Participating in the Triune Persons: An Oikonomic Critique of Paul Fiddes and Subsistent Relations

What might it mean to participate with the Triune persons of Parent, Child and Spirit? Is there a way to define personhood that encourages this participation? A popular children’s church song came to mind as I explored these questions in the work of Oxford University professor and theologian Paul Fiddes: “Deep and wide, deep and wide. There’s a fountain flowing deep and wide.”[1] This song echoes the words of the Psalmist who sang about a God who was the “fountain of life” with “justice like the great deep” and steadfast love like wide wings of refuge.[2] As a child I was not aware of how these dynamic images of God suggest what Fiddes calls the personal “currents of love” which exist as Trinity. Fiddes develops a Trinitarian theology of personhood in response “to the demands of experience in pastoral care for others” and considers how “participation in this triune God affects both our images of God and our acts.”[3] He reimagines the being of Trinitarian persons in a way that avoids the “language of a spectator” in favor of a language which “only makes sense in terms of our involvement in the network of relationships in which God happens.”[4] However, Fiddes’ notion of divine persons is at serious risk of becoming disconnected from what Roman Catholic theologian Catherine Mowry LaCugna has rightly argued is the critical basis of Trinitarian theology: the oikonomia – the “economy of salvation” in which God self-communicates “in the person of Christ and the activity of the Holy Spirit.”[5] LaCugna offers an alternative conception of Trinitarian personhood in which human persons can participate that is based firmly in oikonomia.

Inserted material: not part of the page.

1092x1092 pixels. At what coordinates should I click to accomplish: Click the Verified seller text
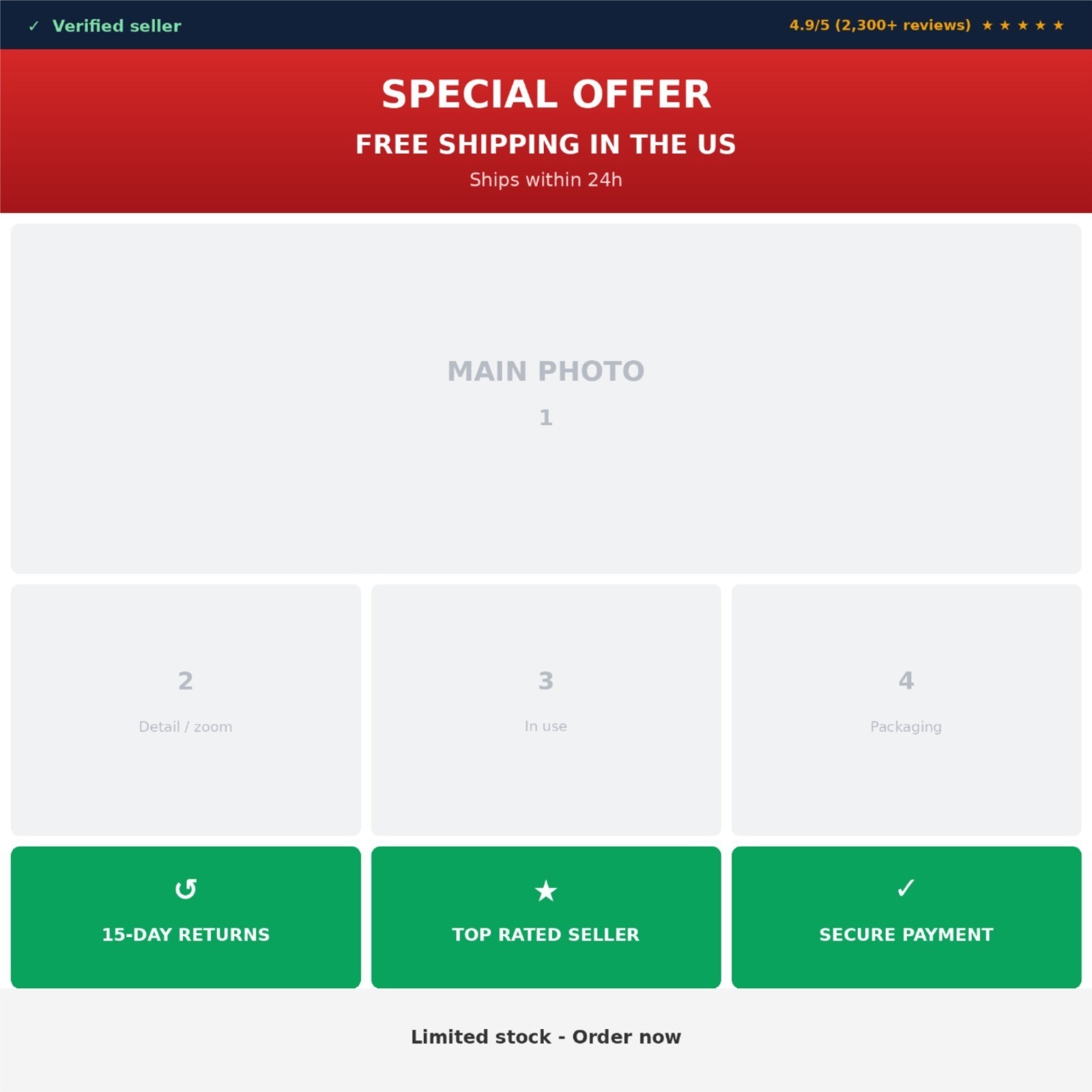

I write as a Euro-American male whose way of imagining God has developed within the highly Westernized, Enlightenment-shaped theological tradition of the Southern Baptist, United Methodist, and, currently, the charismatic Vineyard churches. This paper symbolically represents a return to my theological roots as my understanding of Trinity and personhood continues to be reshaped on my journey of theological education. Therefore, I begin with a brief discussion of “person” within the Western theological tradition before presenting Fiddes’ pastoral doctrine of the Trinity with specific attention given to his conception of Trinitarian persons. I then look to LaCugna to provide an oikonomic warning to Fiddes in addition to a participatory theology of Trinitarian personhood drawn for the persons of Jesus Christ and Holy Spirit. I conclude with a praxeological application concerning the worship praxis at my local congregation and end with a brief credo stating my personal doctrine of Trinity.

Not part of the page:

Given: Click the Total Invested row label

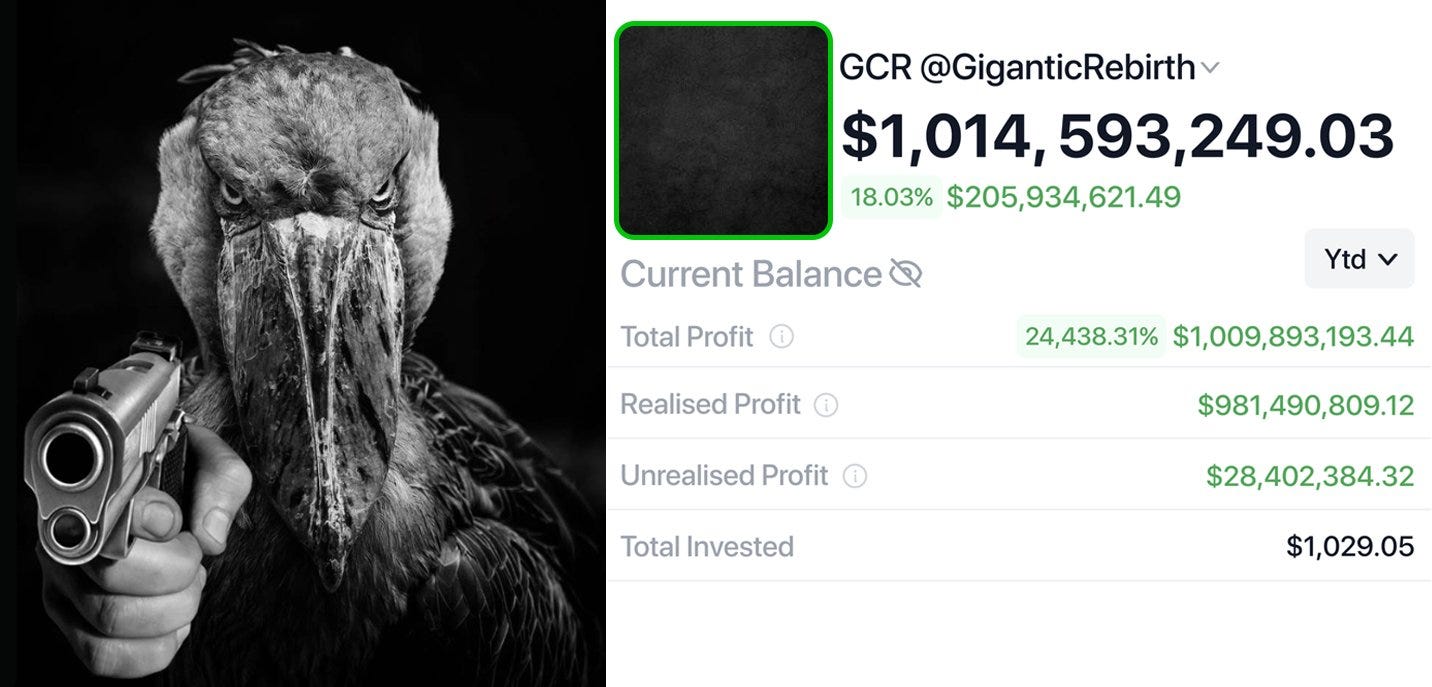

Tracing Person in the West: Tertullian and Augustine

The term person was first used in a Trinitarian context in the late 2nd and early 3rd centuries by the African theologian Tertullian. In his polemical writing Against Praxeas, Tertullian defends the unity of God against the Monarchian heresy which claimed that “the Father [sic], the Son [sic], and the Holy Ghost are the very selfsame Person.”[6] Tertullian’s response defends the “mystery of the dispensation,” which he also calls the oikonomia, in which “this one only God has also a Son [sic]… who sent also from heaven from the Father [sic]… the Holy Ghost.”[7]  In order to be faithful to this oikonomia, “which distributes the Unity into a Trinity, placing in their order the three Persons,” Tertullian explains how the Parent, Child, and Spirit are three yet “not in condition, but in degree; not in substance, but in form; not in power, but in aspect; yet of one substance, and of one condition, and of one power.”[8] Without these distinctions of person, Tertullian argues that there would be no real unity in God but only “uniformity, sameness, and redundancy in the Godhead.”[9] He develops a series of analogies “drawn from dynamic operations” like a fountain flowing into a river and then to a stream “to link the persons through relationships of origin that do not separate them.”[10] For Tertullian, person was a term indicating the necessary relational distinction and substantial inseparability of God’s being in accordance with the personal revelation of Parent, Child, and Spirit as God in human history.

In the writing of St. Augustine two centuries after Tertullian, person acquired a more complex philosophical meaning as it was placed within the divine substance, or “the essential nature” of God’s reality.[11] Like Tertullian, Augustine was intent on defending “the Catholic faith that Father [sic], Son [sic], and Holy Spirit are of one substance.”[12] For Augustine, God the Parent, God the Child, and God the Spirit were called persons “not that any diversity of essence [or substance] is to be understood, but so that we may be able to answer by some one word when anyone asks three what or what three things.”[13] However, this “one word” was problematic for Augustine because, for him, person meant a subjective, individual “I” and did not entail relationship.[14] Since “person” could not “express what distinguishes Father [sic], Son [sic], and Spirit… [or] their mutual interrelatedness” in a way that preserved their equality and, hence, their unity, Augustine resituated the term within the Aristotelian category of relatio.[15] This shift allowed him to distinguish “between things that are said of God’s substance and things that are said of God’s relations.”[16] Any language about God existing as three persons referred to God’s distinct relations – the unbegottenness of the Parent, the begottenness of the Child, and the procession of the Spirit – and categorically excluded any argument that the three divine persons implied three separate, divine substances..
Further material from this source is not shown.